_Exercise requirements:_
Counting only lines of the listing below that hold the word "beside", give the total and nothing else.

_Exercise inputs:_
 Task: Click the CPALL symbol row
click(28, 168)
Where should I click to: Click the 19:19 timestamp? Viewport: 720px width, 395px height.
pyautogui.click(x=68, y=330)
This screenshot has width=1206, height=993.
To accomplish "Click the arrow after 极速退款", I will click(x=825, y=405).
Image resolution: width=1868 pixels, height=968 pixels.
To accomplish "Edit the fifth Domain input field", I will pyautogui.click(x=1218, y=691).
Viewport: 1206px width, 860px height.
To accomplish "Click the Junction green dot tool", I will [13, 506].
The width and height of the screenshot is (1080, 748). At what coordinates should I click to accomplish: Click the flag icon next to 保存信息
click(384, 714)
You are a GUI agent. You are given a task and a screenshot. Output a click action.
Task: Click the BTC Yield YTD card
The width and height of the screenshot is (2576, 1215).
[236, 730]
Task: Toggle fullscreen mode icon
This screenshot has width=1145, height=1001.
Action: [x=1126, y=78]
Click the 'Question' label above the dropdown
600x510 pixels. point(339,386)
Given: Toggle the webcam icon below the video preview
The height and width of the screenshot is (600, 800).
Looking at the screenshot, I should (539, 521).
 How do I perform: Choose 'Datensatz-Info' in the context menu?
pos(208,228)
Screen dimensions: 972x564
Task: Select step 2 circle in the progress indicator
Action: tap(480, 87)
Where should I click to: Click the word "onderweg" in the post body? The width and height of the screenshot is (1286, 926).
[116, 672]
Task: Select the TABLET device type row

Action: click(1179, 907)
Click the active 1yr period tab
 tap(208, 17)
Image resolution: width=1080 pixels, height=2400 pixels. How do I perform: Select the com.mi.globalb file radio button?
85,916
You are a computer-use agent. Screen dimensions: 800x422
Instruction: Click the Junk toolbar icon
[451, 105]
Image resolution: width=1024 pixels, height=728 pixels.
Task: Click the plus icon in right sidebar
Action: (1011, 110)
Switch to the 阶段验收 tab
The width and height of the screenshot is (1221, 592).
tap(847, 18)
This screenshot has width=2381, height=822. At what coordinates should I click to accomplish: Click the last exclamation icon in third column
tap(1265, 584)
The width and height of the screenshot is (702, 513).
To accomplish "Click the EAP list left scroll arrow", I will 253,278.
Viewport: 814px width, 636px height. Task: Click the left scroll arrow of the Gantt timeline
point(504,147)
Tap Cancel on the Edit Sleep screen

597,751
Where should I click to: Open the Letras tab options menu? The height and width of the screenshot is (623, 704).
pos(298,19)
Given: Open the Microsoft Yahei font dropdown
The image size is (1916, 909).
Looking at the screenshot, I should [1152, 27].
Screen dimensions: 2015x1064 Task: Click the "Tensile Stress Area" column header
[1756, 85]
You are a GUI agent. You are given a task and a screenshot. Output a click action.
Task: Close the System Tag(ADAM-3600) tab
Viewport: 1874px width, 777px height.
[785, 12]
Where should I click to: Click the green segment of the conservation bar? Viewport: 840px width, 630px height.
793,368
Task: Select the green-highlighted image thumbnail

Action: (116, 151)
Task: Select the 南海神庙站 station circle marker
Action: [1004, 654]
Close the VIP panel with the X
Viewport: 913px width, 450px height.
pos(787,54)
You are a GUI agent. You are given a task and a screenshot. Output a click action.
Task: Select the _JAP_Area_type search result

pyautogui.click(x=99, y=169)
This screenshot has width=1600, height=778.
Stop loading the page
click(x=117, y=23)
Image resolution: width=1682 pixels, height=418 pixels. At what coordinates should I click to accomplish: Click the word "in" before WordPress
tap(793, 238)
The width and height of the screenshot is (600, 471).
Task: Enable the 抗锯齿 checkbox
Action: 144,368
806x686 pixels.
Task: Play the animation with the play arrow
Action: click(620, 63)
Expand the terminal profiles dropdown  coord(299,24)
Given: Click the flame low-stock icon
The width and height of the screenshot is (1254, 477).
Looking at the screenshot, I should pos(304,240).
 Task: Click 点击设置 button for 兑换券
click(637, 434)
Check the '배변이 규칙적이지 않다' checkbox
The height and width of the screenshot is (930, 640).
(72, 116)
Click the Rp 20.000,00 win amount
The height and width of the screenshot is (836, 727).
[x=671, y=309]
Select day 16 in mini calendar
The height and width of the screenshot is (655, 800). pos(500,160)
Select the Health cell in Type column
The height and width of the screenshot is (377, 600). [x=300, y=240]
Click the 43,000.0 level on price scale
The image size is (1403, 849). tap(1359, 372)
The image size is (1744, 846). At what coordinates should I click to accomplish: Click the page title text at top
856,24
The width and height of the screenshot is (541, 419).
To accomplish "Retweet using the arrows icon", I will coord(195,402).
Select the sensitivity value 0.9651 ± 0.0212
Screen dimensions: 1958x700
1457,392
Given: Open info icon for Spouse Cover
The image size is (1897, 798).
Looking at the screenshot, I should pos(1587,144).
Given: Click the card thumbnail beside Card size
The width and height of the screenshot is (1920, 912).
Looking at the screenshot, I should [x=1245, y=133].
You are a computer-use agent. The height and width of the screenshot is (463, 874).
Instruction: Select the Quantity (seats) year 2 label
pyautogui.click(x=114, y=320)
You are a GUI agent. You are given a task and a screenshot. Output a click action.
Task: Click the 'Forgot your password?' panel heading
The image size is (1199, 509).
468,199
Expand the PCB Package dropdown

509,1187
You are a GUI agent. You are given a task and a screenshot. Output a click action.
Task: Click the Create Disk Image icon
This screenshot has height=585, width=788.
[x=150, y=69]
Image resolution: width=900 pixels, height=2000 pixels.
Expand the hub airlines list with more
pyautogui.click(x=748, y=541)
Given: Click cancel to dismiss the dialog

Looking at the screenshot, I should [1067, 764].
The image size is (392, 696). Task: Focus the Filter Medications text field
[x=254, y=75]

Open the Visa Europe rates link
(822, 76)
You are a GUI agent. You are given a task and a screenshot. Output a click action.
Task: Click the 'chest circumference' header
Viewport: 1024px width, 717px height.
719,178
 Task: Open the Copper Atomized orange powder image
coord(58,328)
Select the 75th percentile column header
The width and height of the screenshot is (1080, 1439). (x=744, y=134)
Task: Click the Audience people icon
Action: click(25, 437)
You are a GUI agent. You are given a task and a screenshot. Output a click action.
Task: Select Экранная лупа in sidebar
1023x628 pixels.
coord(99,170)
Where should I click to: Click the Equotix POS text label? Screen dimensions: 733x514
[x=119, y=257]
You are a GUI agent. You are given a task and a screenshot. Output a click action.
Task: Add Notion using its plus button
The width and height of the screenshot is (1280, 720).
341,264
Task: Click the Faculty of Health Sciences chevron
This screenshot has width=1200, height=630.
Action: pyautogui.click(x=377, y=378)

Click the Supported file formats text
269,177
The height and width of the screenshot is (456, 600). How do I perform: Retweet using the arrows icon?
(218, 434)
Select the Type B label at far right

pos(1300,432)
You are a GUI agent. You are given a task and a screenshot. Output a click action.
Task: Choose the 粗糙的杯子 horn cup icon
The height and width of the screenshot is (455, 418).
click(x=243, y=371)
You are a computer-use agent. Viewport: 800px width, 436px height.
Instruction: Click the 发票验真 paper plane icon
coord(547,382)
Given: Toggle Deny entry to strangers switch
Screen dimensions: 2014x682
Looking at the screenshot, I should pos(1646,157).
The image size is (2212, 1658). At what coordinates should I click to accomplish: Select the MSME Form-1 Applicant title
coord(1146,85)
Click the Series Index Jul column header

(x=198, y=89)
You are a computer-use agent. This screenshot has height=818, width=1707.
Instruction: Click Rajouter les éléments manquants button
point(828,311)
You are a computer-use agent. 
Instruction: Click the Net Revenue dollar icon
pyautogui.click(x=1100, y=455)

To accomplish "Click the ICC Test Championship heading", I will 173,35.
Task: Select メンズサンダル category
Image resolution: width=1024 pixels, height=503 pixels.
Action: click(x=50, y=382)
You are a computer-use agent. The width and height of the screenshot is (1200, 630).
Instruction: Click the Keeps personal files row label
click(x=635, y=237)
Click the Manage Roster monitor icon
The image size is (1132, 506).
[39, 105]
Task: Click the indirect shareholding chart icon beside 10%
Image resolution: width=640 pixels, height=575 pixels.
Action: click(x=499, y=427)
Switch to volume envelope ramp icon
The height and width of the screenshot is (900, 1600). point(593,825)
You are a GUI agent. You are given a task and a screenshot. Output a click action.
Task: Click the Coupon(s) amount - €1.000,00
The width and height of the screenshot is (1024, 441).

_Exercise output:_
2